7) Sleep Environment

Another way to alter the sensory signals which are being sent to your brain while you sleep (and thus potentially act as a pattern interrupt for bruxism) is to alter your sleep environment. While hanging nice paintings on your wall won’t have any direct effect on your sensory system while you’re asleep, changing your sleep surface, pillow, and the audio environment of your bedroom will all have a direct effect and can act as pattern interrupts for sleep bruxism.

Some people report a reduction or elimination of bruxism from switching to a new pillow. There are pillows marketed on the Internet which claim to have the benefit of reducing bruxism for many people. If you can buy one of these with a money-back guarantee, that might be an inexpensive experiment to try.

Some people report a reduction or elimination of bruxism from buying a better mattress. Of course, buying a good mattress is not cheap, and if you are comfortable on the mattress you already have, and would like to try a sleep-surface-alteration experiment that is significantly cheaper than buying a new mattress, you might want to try buying a mattress-topper pad. Virtually all mattress topper pads purchased at retail stores carry a 30 day money-back guarantee, so this is a great risk-free thing to try.

Mattress topper pads vary from inexpensive (such as the one inch thick “egg crate” foam pads available at Wal-Mart), too much higher-quality four inch thick composite foam pads which include a layer of “memory foam”, and a thinner layer of regular polyurethane foam on top of that. This type of high quality mattress topper pad is available at Costco.

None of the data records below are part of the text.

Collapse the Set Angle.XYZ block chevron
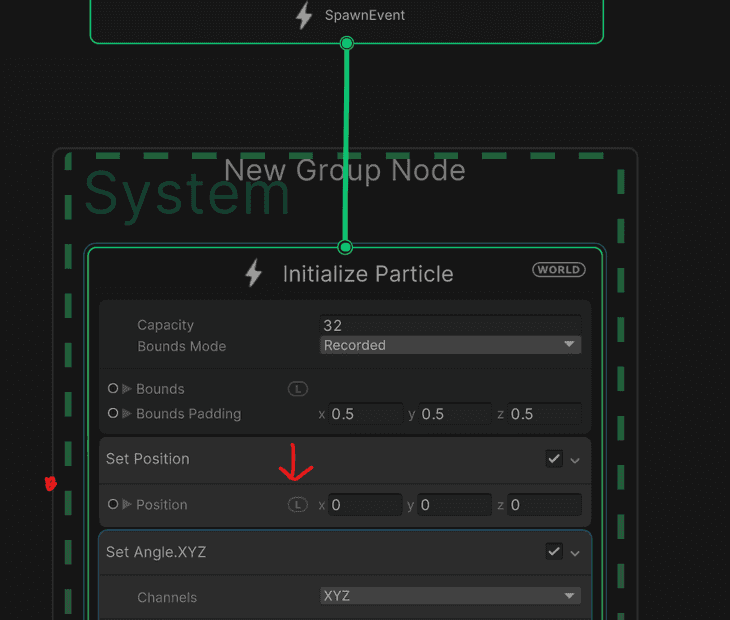This screenshot has width=730, height=620. click(x=575, y=553)
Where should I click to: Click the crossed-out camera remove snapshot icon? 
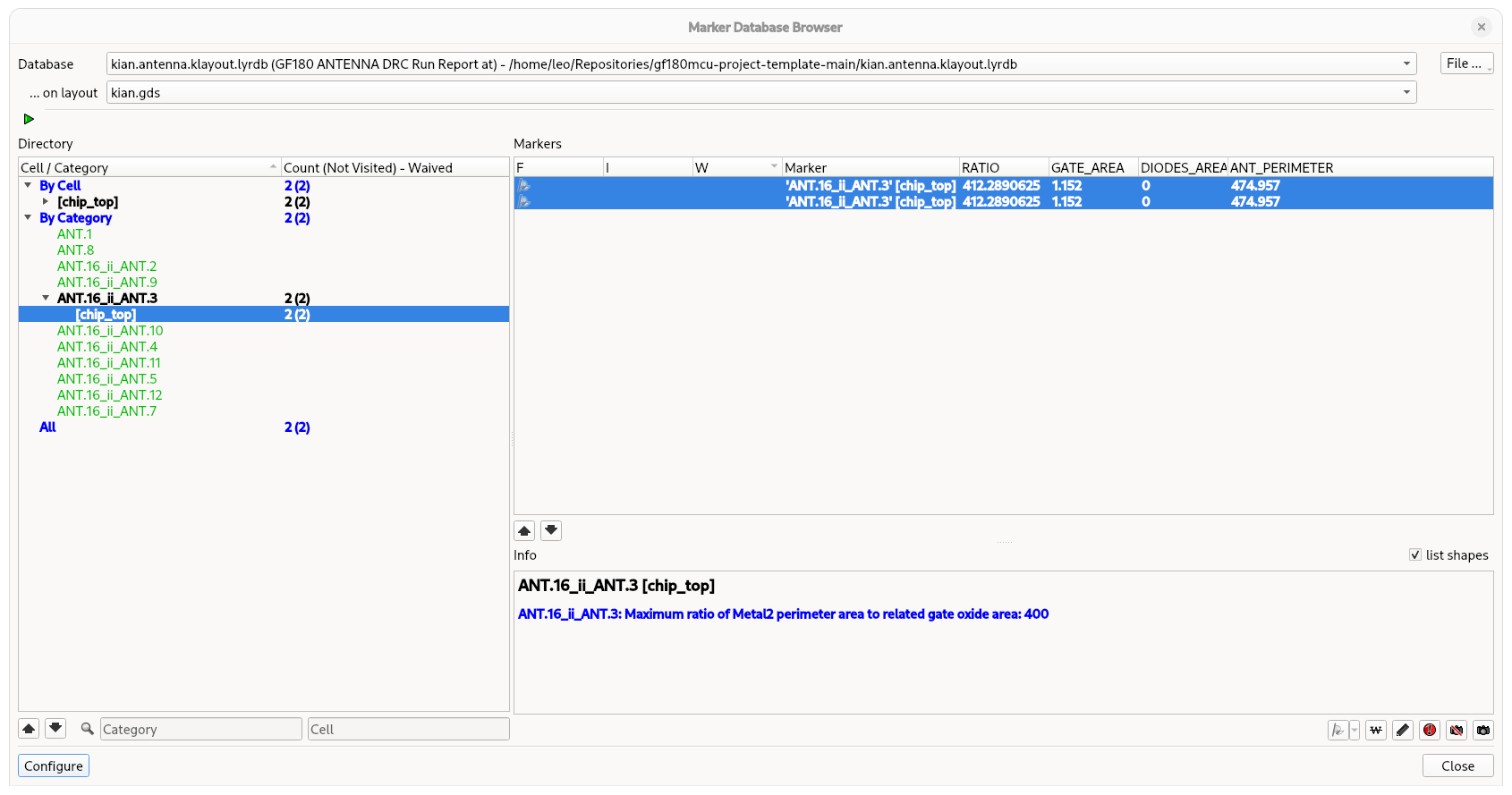[1457, 730]
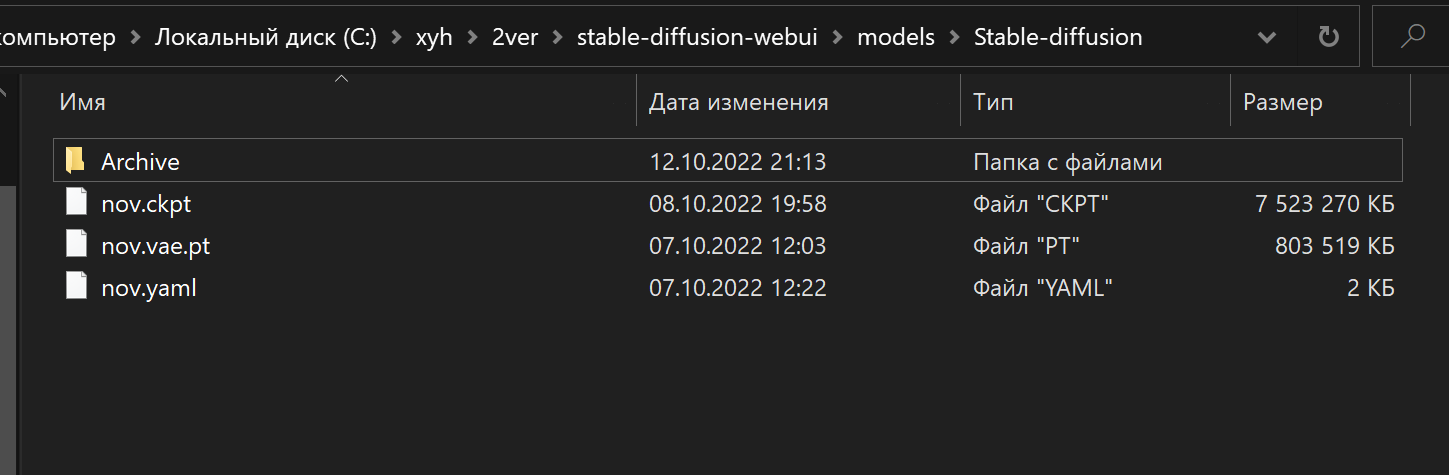Click the nov.vae.pt file icon
This screenshot has height=475, width=1449.
[x=76, y=245]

There are a number of ways to alter the audio aspects of your sleep environment, any of which may act as a pattern interrupt for sleep bruxism for some people. Alterations of audio sleep environment can be thought of as falling into two categories: alterations which mask or reduce the loudness of undesired sounds which are already present in your sleep environment, and alterations which produce helpful sounds in your sleep environment.

For many people, undesirable sounds already in your sleep environment may include sounds of people talking, sounds of car horns (quite common in environments such as New York City), etc.. What sounds various people find to be soothing or beneficial vary from person to person. Soothing sound machines such as those sold at stores such as Brookstone and the Sharper Image are usually capable of producing a variety of sounds which different people have found to be beneficial or soothing. Like trying a different pillow or a mattress-topper pad, trying a soothing sound machine as a possible way to reduce bruxism is financially risk-free, because you can always return it if it doesn’t help you.

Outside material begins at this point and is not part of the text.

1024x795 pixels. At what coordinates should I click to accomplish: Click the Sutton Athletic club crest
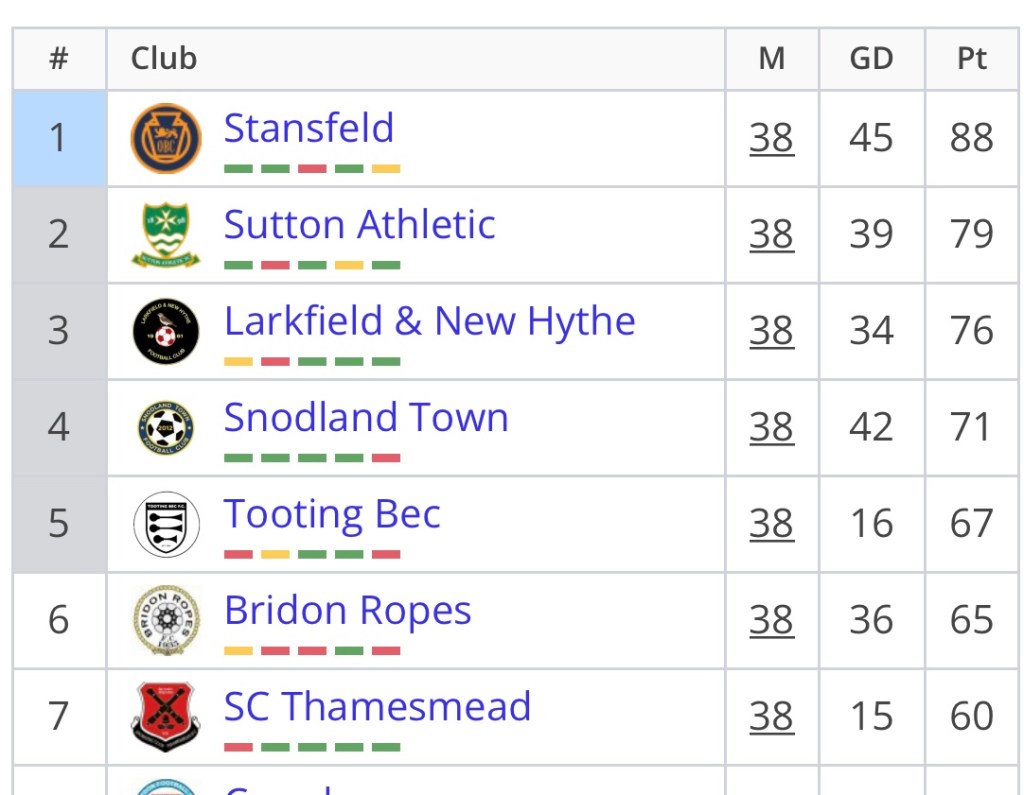(x=166, y=235)
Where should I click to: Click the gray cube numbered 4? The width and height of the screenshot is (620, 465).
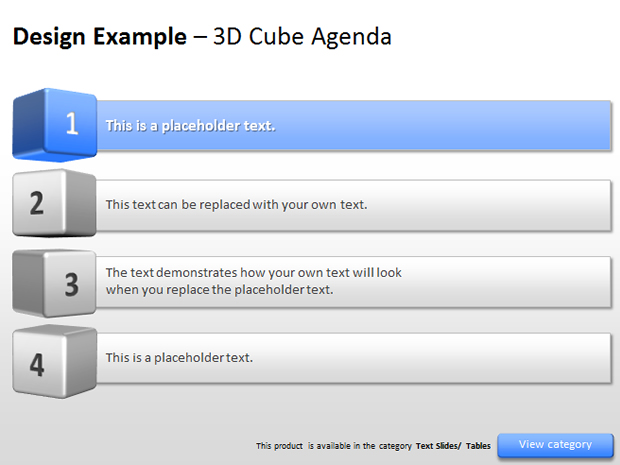click(55, 361)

If you already have a sound system in your bedroom, you might prefer to purchase high-fidelity CDs of soothing sounds rather than purchase a soothing sound machine. The advantage of CDs is that the sound quality is definitely better than the sound quality from a sound machine. The disadvantage is that you may have to purchase a variety of CDs if you want to try various soothing sounds, and you probably won’t be able to return the CDs if you decide they don’t help you.

While it was mentioned earlier in this article that you don’t have to have a hypnotist in your bedroom in order to get the benefits of hypnosis while you’re asleep, some people find that playing spoken audio tracks containing helpful hypnotic suggestions during sleep is helpful in reducing bruxism. Some hypnosis soundtracks contains soothing sounds such as ocean surf or rain in the background.

An additional option (for those who are willing to learn to use their home computer as a recording studio) is to record in your own spoken hypnotic suggestions which you believe may be helpful (or have already found to be helpful), and mix that recording on top of a background recorded soothing soundtrack which you are experimenting with or have already found to be helpful.

If you believe that part of the circumstances contributing to your recurring bruxism habit come from undesired sounds in your sleep environment, and you feel that a really quiet sleep environment is what you need as a pattern interrupt to get the best results, then adding more background sounds won’t be the solution for you. To experiment and find out what effect a silent sleep environment might have on your bruxism, you might try spending a few days at a bed and breakfast in a very quiet location. If you find that having a quiet environment makes a big difference for you, and you don’t want to change where you are living, it is possible to do architectural changes to your bedroom walls, windows, and door so that the sound level in your bedroom is significantly reduced.